The results: whatever actually happens, and how good it actually is. There's not really a verb associated with this - you can't just make something as good as it can possibly be (not even "in expectation" - you can only optimize proxies in expectation!). But it still seems like there's a loose sense in which you can be aiming for optimality.

Off the top of my head, there are a few ways proxy optimization can hurt, and most of them seem to come down to "better optimizing a worse proxy". You could deliberately alter the problem so that it is tractable for proxy optimization, you could just invest too much in proxy optimization vs trying to construct a good proxy. This seems to roughly agree with your advice: investing lots in proxy optimization is particularly beneficial when the proxy is already pretty good, or when it will reveal very large differences in prospective plans (which are unlikely to be erased by considering a better proxy). I actually feel that some caution might be needed in the setting where there are apparently many orders of magnitude between the value of different plans (according to a proxy) - something like, if the system is apparently so sensitive to the things you are taking into account, then there's reason to believe it might also be quite sensitive to the things you're not taking into account.

If you think of thinking as generating a bunch of a priori datapoints (your thoughts) and trying to find a model that fits those data, we can use this to classify some overthinking failure-modes. These classes may overlap somewhat.

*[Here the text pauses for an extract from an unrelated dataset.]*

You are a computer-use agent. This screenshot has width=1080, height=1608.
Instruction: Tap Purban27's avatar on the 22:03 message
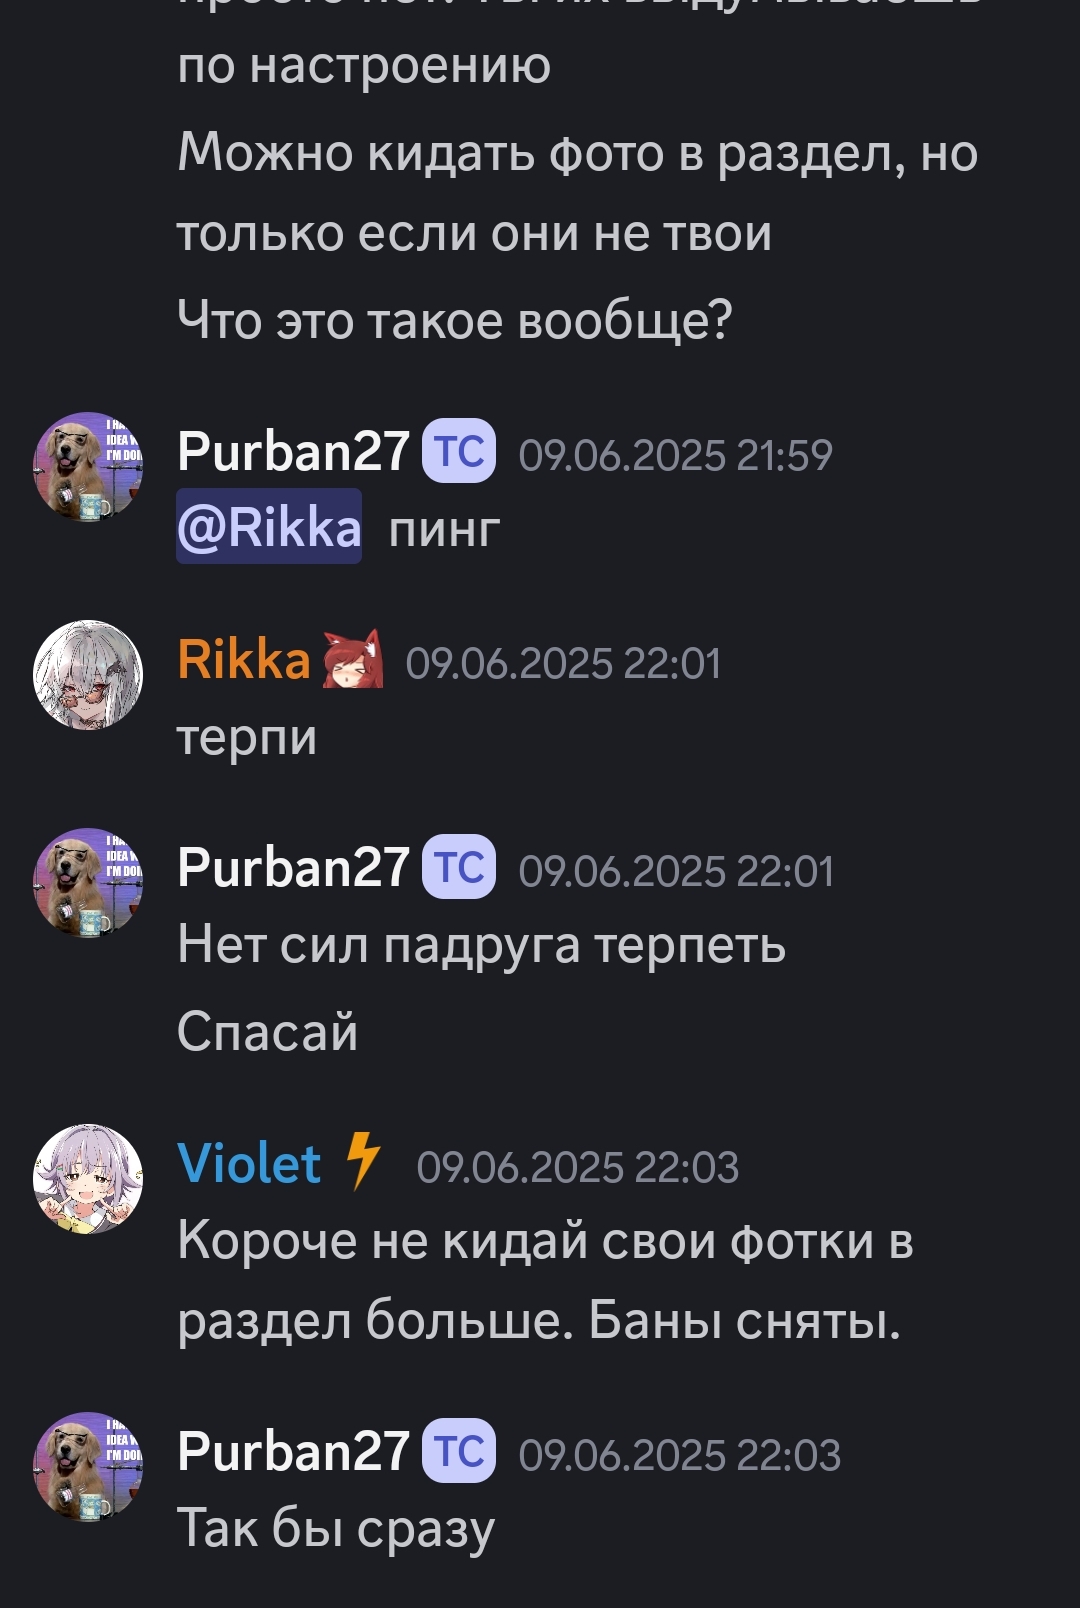point(88,1467)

1. You overfit your model to the datapoints because you underestimate their variance (regularization failure).
2. Your datapoints may not compare very well to the real-world thing you're trying to optimize, so by underestimating their bias you may make your model less generalizable out of training distribution (distribution mismatch).
3. If you over-update on each new datapoint because you underestimate the breadth of the landscape (your a priori datapoints about a thing may be a very limited distribution compared to the thing-in-itself), you may prematurely descend into a local optima (greediness failure).

I'm afraid that I don't remember the specific name nor the specific formula (and a cursory Google search hasn't been able to job my memory), but there is also the concept within operations management of not optimizing a system too much, because that decreases effectiveness. If my memory serves, you can roughly think of it that if you are too highly optimized, your system is rigid/fragile and lacks the slack/flexibility to deal with unexpected but inevitable shocks.

I posted this to LessWrong as well, and one of the commenters there mentions the "performance / robustness stability tradeoff in controls theory". Is that the same as what you're thinking of?

Reminds me of the result in queueing theory, where (in the simplest queue model) going above ~80% utilisation of your capacity leads to massive increases in waiting time.

I'm glad you included the Tony Hoare/Donald Knuth quote about premature optimization. As soon as I saw the title of this post I was hoping there would be  at least some reference to that.

This is funny but I do not think that Goodhart's law is biting. Sometimes, measures can be optimal. Consider that all this Bob's 'suboptimal' development leads him to step back and see a better solution: the car driver is going to drive safely and Alice joins the introductions via videoconference. So, even being frantic about a metric, which is possibly not the ultimate target (the meeting going well?) can lead to a solution that meets this target, while also optimizes for the 'proxy' metric.

There is no need to explicitly reflect on purpose for this likely development toward an optimal solution. Actually, are you frantic about optimization for suboptimal optimization? I think so because perceived imposition may create inefficiencies. (Also take this as expressive writing.)